## SHORT EXERCISE
Format the stretch from the line containing "How do I perform: Click" through the line containing "click(1095, 280)" as a Markdown table with the columns Row and Line text, skipping blank lines and leaving out the pictures.

## EXERCISE INPUTS

-- Start --

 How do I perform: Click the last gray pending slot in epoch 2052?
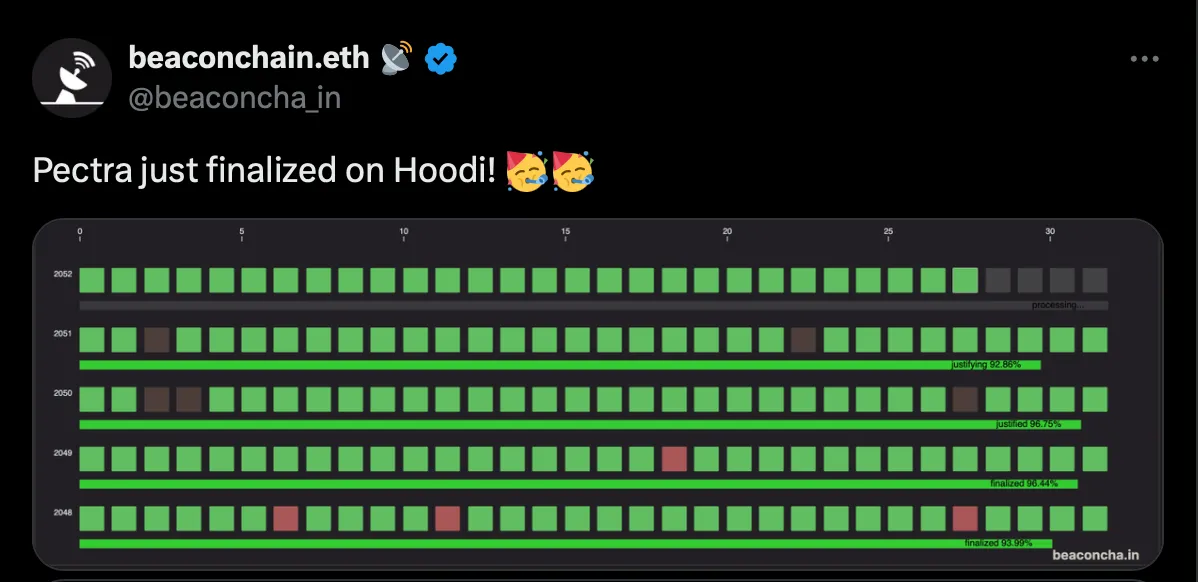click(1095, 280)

-- End --
-- Start --

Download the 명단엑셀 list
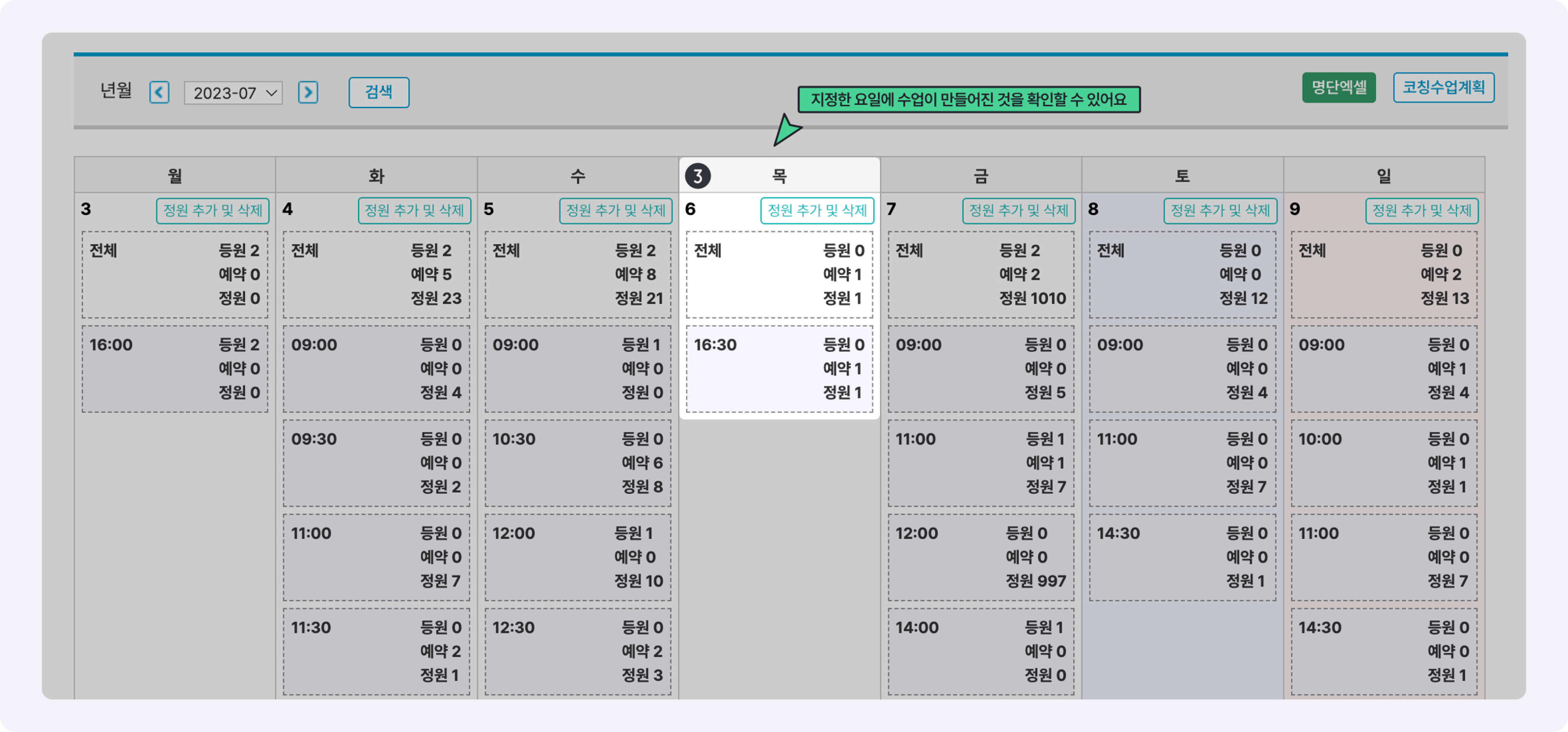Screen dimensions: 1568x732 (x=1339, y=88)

-- End --
-- Start --

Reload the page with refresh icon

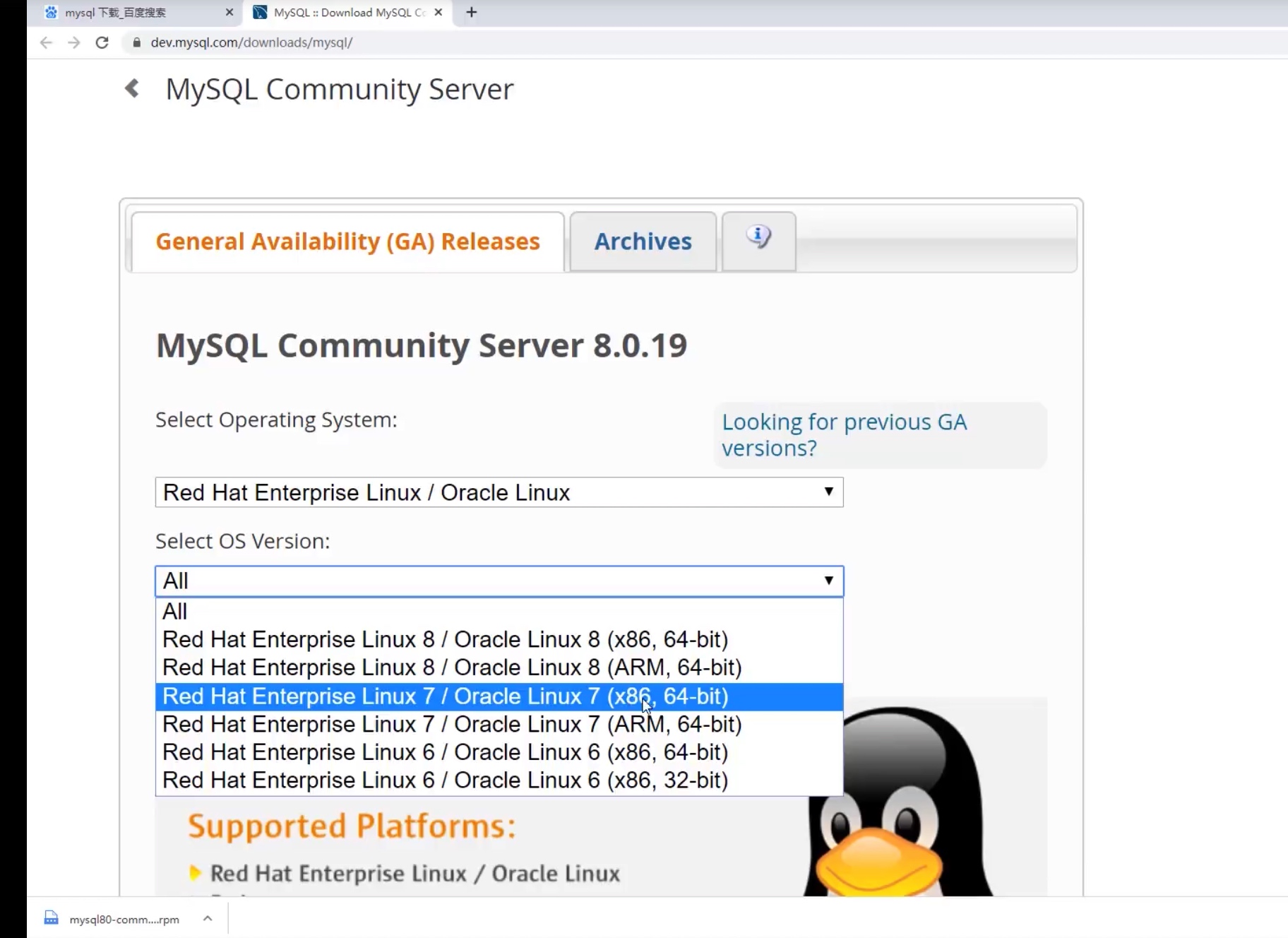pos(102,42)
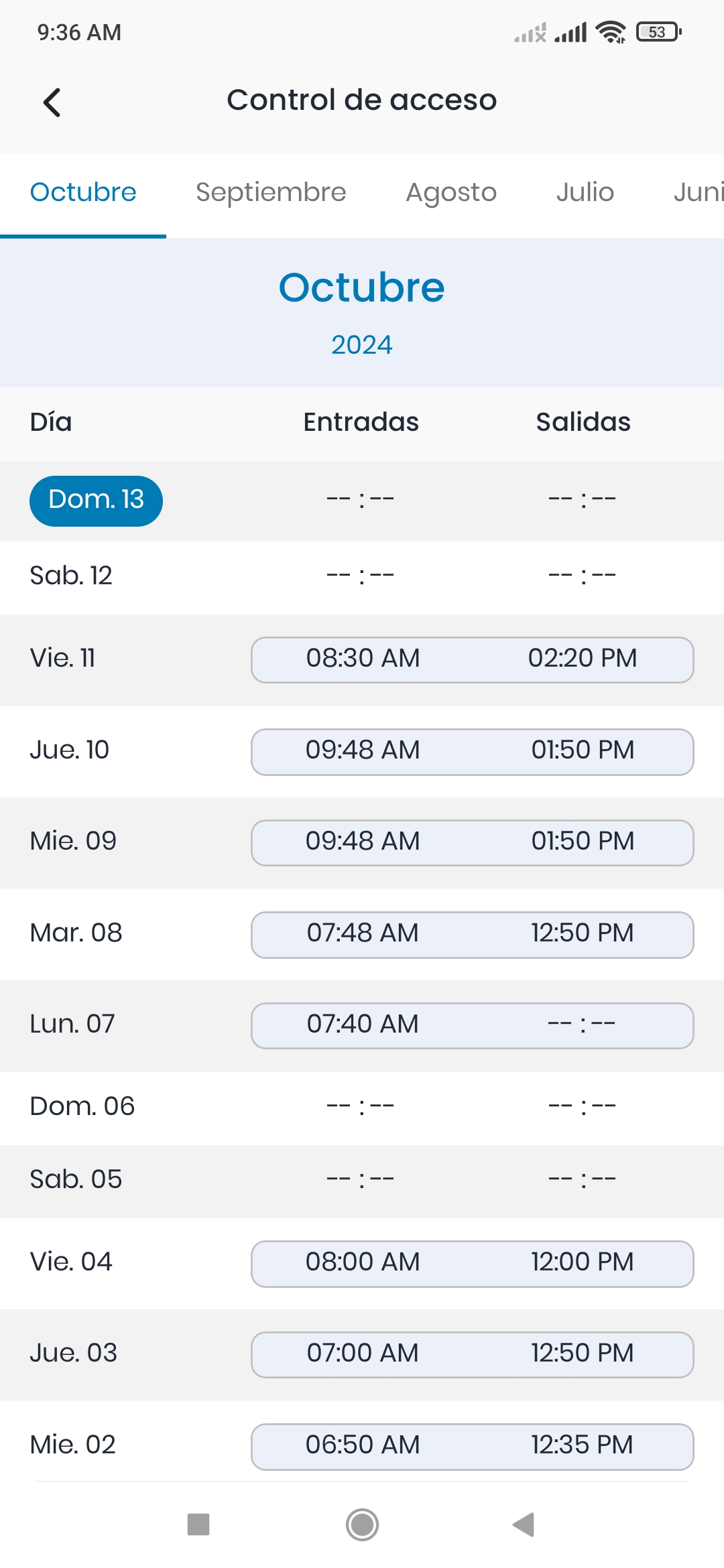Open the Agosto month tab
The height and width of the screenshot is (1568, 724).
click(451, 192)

-- End --

## OUTPUT FOR THIS EXERCISE
| Row | Line text |
|---|---|
| 1 |  How do I perform: Click the last gray pending slot in epoch 2052? |
| 2 | click(1095, 280) |